Monsieur David, vous avez mentionné les différentes aides instaurées par les États-Unis, notamment avec l' Inflation Reduction Act, et par nos amis allemands avec le plan de soutien à l'énergie de 200 milliards d'euros. Les 374 milliards de dollars engagés par les États-Unis représentent certes un montant important, mais il faut le rapporter à la population. Avec les différents boucliers tarifaires que nous avons créés pour protéger les Françaises et les Français, les collectivités locales et les petites et moyennes entreprises, ce sont déjà 100 milliards d'euros qui ont été dépensés ou budgétés.
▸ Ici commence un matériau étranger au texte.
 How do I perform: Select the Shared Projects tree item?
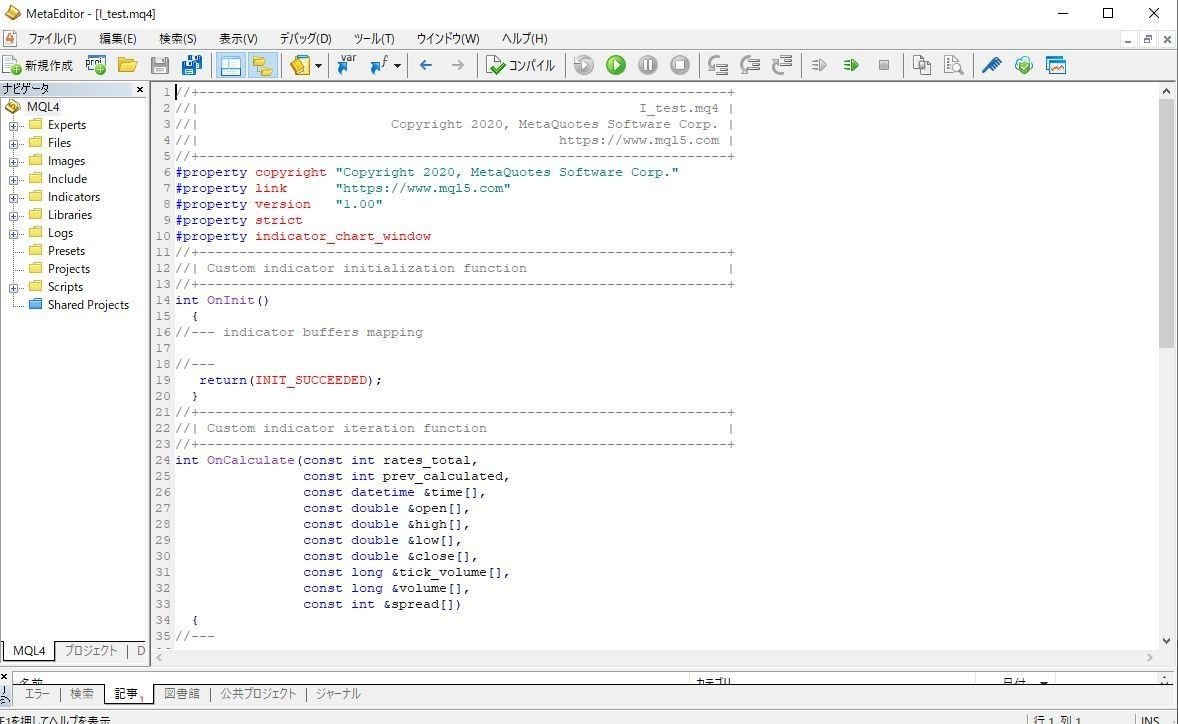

Si on y ajoute – sans même évoquer le plan de relance de 100 milliards auquel nous avons eu recours pour sortir de la crise de la Covid – les 54 milliards d'euros de France 2030, ces montants ne sont pas très éloignés des mesures prises en Allemagne ni, somme toute, à échelle constante, aux États-Unis.
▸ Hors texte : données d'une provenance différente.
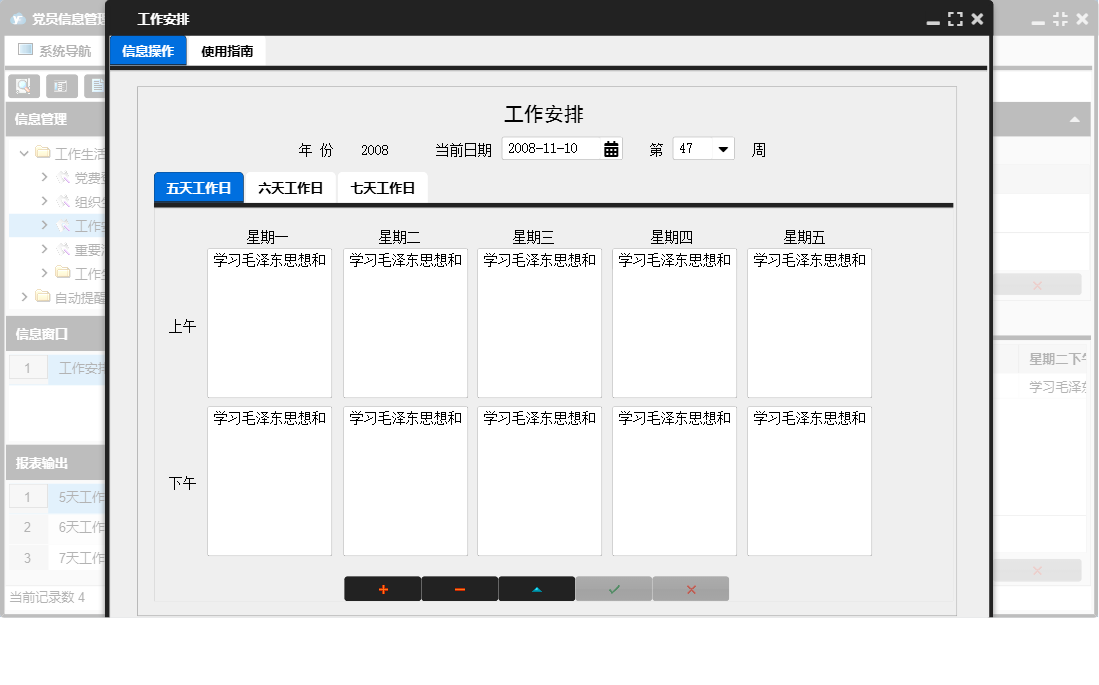
Task: Click the magnifier search icon in the left toolbar
Action: pos(22,85)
Monsieur Portarrieu, l'excédent du secteur aéronautique n'a certes été que de 10 milliards d'euros sur le premier semestre contre 15 milliards précédemment. J'ai bon espoir que la situation se normalise et que l'excédent revienne. Comme vous l'avez dit, les commandes sont là et la question est celle de l'offre. Il faut assurer la pérennité des approvisionnements en matières premières et le titane est, à cet égard, essentiel. J'évoquais, hier encore, ce sujet avec la présidente d'Eramet. Il s'agit là de notre préoccupation principale et je suis très régulièrement en contact avec Guillaume Faury, directeur général d'Airbus, pour nous assurer que ces approvisionnements seront garantis.
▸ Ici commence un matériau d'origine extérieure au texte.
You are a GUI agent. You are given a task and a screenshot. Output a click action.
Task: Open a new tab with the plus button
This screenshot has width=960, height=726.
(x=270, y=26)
Je souscris à votre analyse des conclusions du rapport Varin : nous avons besoin d'une diplomatie des métaux critiques et sommes en train de la déployer. Mon ministère, en particulier, s'emploie à ce que nos approvisionnements soient garantis. Au reste, cette nécessité s'applique à l'ensemble de la transition énergétique car il serait inutile de sortir d'une dépendance au gaz russe pour tomber dans une dépendance aux terres rares, au lithium ou au cobalt chinois. Nous sommes donc en train de déployer toute une stratégie pour nous assurer de l'intégralité de la chaîne, y compris de la production de ces matières.

Je précise, à titre de transition avec ma réponse à la question de monsieur Julien-Laferrière, qu'il faudra bien que nous acceptions de rouvrir des mines, y compris sur notre territoire. Les énergies renouvelables étant pour la plupart intermittentes, nous ne ferons pas la transition énergétique sans avoir la capacité de les stocker, ce qui suppose de disposer de cobalt, de lithium et des terres rares pour fabriquer les batteries. Nous sommes en train de programmer ce processus, qui est déjà engagé. Les mines ouvertes devront être durables et propres. Cependant, l'image de la mine étant souvent dégradée dans l'opinion publique, si chaque projet minier donne lieu à des manifestations violentes, nous serons un jour ou l'autre dépendants des importations de minerais critiques et il serait dramatique que notre souveraineté soit contrainte dans le domaine des énergies renouvelables.

Pour ce qui concerne le Mercosur, le changement de président au Brésil n'implique pas en soi un changement de politique ou de vision. Nos exigences en la matière ont toujours été très claires : premièrement, respect des règlements qui s'appliquent à la déforestation ; deuxièmement, respect de l'accord de Paris sur le climat ; troisièmement, respect, en droit et en fait, des normes sanitaires et environnementales de l'Union européenne pour les produits agroalimentaires importés. Que le président soit M. Bolsonaro ou M. Lula da Silva ne change rien à ces exigences : nous jugeons sur le fond la manière dont un pays observe ces accords.

Quant à l'Ukraine, il faut nous porter au secours des populations civiles. Dans cette perspective, le président de la République a souhaité organiser à Paris, le 13 décembre prochain, un sommet consacré à la résilience civile, qui sera précédé, la veille, à Bercy, d'un volet économique. Il s'agira de permettre, ensemble, à la population ukrainienne de continuer à avoir accès aux ressources de base, notamment durant la période hivernale qui débute.